## Material for the task
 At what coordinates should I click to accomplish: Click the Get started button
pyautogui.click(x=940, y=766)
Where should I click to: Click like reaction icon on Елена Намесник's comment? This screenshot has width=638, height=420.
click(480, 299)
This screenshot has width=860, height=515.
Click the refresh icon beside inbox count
==
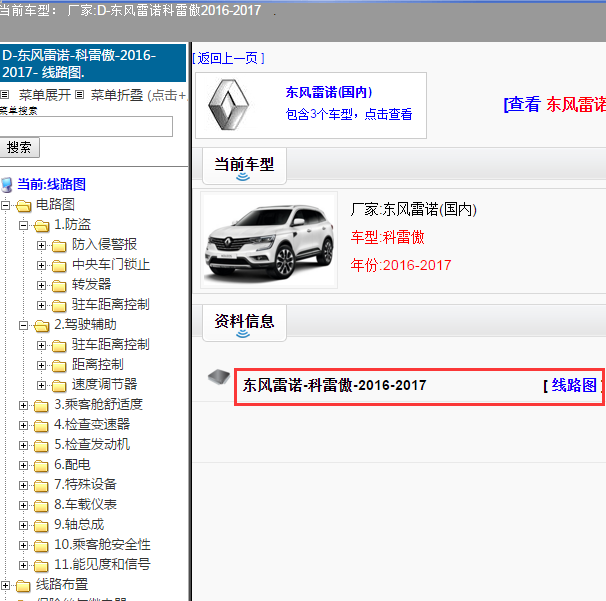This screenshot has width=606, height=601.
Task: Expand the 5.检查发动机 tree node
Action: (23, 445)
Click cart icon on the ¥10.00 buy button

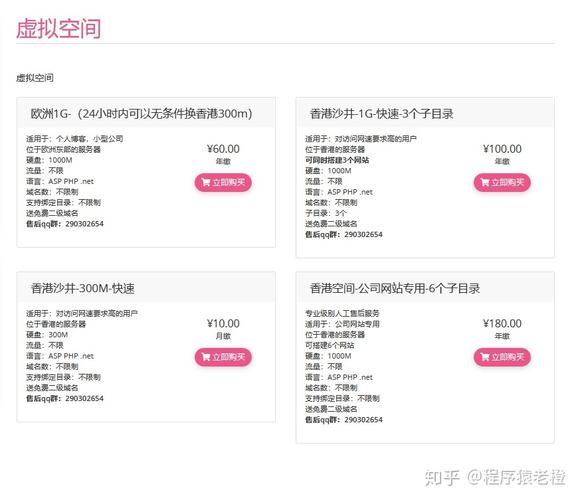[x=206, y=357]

## Goal of the exercise
Select every line of the entries above that contains the word "icon", treating uppercase and lowercase letters as distinct.

## Answer to this problem
Where should I click to: Click like reaction icon on Елена Намесник's comment? This screenshot has width=638, height=420.
Click the refresh icon beside inbox count
Click cart icon on the ¥10.00 buy button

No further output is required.